Allstream Inc.
- Company type: Subsidiary
- Founded: 1967; 59 years ago (as CNCP Telecommunications)
- Headquarters: Mississauga, Ontario, Canada
- Key people: Michael Strople (president and CEO)
- Number of employees: 200+
- Parent: Zayo Group

= Allstream Inc. =

Canadian communications business

Allstream Inc. is a business communications provider based in Mississauga, Ontario, Canada, that provides Internet Protocol (IP) connectivity, managed IP services, unified communications and voice services to its customers in the United States and Canada.

The company traces its history to CNCP Telecommunications, a joint company operated by Canadian National Railway (CN) and Canadian Pacific Railway (CP) from the 1960s. In the 1980s, they spun off the telex and telegram network to Teleglobe Canada (later Telegrams Canada) and changed the name to Unitel Communications in a bid to offer commercial long distance service. The service changed hands several times, for a time becoming AT&T Canada.

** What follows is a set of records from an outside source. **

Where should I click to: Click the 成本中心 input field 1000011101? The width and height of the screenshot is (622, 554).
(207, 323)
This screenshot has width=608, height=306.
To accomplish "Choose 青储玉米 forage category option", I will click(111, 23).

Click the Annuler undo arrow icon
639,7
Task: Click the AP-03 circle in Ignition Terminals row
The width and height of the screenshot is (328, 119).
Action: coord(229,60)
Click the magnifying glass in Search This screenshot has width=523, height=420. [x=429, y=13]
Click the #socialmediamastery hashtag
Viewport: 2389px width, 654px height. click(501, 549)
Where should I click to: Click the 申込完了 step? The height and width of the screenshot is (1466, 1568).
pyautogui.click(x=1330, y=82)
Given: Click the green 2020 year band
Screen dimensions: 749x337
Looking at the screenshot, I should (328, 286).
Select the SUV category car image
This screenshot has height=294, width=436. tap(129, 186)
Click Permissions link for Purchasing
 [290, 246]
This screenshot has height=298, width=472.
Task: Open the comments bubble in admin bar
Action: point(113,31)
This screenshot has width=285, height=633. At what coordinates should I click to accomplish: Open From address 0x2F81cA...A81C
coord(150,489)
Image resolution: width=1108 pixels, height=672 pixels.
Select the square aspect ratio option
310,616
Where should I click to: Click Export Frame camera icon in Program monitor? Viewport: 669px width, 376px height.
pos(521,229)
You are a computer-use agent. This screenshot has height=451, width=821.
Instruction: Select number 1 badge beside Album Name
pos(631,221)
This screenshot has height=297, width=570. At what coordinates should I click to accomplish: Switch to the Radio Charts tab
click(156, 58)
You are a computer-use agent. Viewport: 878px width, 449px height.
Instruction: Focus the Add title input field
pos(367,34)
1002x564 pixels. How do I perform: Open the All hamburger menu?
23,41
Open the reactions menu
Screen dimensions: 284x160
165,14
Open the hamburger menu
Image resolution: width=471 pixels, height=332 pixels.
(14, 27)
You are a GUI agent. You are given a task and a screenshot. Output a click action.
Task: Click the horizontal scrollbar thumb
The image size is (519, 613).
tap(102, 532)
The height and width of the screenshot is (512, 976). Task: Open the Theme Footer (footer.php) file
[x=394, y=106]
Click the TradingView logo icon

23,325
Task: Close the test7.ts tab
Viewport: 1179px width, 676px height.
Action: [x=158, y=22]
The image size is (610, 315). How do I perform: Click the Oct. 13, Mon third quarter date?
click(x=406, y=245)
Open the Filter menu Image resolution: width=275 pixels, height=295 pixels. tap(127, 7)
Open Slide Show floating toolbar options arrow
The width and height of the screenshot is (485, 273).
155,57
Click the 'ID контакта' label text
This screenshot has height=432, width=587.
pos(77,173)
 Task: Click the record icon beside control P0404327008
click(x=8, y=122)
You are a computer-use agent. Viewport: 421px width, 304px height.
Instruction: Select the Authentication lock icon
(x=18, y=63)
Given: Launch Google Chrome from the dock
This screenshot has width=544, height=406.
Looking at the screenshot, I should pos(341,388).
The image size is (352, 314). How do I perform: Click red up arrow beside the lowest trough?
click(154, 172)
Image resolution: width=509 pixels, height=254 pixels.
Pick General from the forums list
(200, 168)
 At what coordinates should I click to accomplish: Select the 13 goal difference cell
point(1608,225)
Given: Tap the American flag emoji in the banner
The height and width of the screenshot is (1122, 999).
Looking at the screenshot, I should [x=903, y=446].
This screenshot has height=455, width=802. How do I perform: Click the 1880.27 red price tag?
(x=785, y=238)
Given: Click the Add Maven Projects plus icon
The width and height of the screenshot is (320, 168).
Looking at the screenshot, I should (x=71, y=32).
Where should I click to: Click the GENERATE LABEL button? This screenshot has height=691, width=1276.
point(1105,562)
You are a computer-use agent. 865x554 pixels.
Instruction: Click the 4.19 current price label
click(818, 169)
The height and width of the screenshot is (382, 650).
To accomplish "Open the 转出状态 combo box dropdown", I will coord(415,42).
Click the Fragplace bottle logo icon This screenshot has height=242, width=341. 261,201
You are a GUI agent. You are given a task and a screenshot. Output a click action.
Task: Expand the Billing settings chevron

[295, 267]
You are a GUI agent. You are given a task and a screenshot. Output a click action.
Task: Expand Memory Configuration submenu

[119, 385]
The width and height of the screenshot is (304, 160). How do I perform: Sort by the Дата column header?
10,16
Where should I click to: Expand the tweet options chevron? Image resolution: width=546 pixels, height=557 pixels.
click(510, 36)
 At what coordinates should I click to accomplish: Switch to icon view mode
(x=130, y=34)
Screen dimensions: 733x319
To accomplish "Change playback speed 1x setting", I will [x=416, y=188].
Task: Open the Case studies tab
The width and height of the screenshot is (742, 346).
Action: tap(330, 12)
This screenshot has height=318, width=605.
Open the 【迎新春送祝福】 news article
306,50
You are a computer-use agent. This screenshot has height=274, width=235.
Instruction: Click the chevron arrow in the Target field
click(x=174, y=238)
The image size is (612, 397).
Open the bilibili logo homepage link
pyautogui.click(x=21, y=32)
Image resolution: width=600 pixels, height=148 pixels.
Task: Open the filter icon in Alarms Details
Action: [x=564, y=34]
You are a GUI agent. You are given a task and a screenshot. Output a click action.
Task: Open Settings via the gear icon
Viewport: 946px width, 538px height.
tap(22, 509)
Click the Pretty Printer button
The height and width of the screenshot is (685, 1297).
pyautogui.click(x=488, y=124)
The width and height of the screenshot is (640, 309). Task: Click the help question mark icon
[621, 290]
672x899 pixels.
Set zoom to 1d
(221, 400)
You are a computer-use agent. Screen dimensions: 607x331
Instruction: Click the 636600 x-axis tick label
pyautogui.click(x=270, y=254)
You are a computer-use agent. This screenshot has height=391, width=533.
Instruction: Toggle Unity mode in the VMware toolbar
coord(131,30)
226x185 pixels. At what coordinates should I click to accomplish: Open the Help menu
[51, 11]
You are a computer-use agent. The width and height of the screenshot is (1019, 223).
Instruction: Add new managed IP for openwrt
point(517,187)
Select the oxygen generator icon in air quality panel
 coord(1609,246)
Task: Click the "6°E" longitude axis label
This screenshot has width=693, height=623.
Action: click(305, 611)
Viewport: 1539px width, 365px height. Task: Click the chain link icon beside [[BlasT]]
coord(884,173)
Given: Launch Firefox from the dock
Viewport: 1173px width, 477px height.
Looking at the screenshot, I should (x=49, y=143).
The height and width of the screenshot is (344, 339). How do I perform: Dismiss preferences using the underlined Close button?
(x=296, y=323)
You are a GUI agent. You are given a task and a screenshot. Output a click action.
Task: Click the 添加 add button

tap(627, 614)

Allstream emerged in its current form in 2012 when its latest owners Manitoba Telecom Services (MTS) split off the commercial side of their offerings. Since 2015, the company has been owned by Zayo Group, a US-based fibre optic network operator.

==History==
When the telegraph and telex businesses went into decline, CN Telegraphs and CP Telegraphs, aligned with their respective railways, formed a joint venture in 1967, CNCP Telecommunications, to operate the telegraph and telex business more profitably. CNCP applied in 1983 to operate a long-distance network in competition with the incumbent local telephone companies' long-distance services. The application was rejected by the Canadian Radio-television and Telecommunications Commission.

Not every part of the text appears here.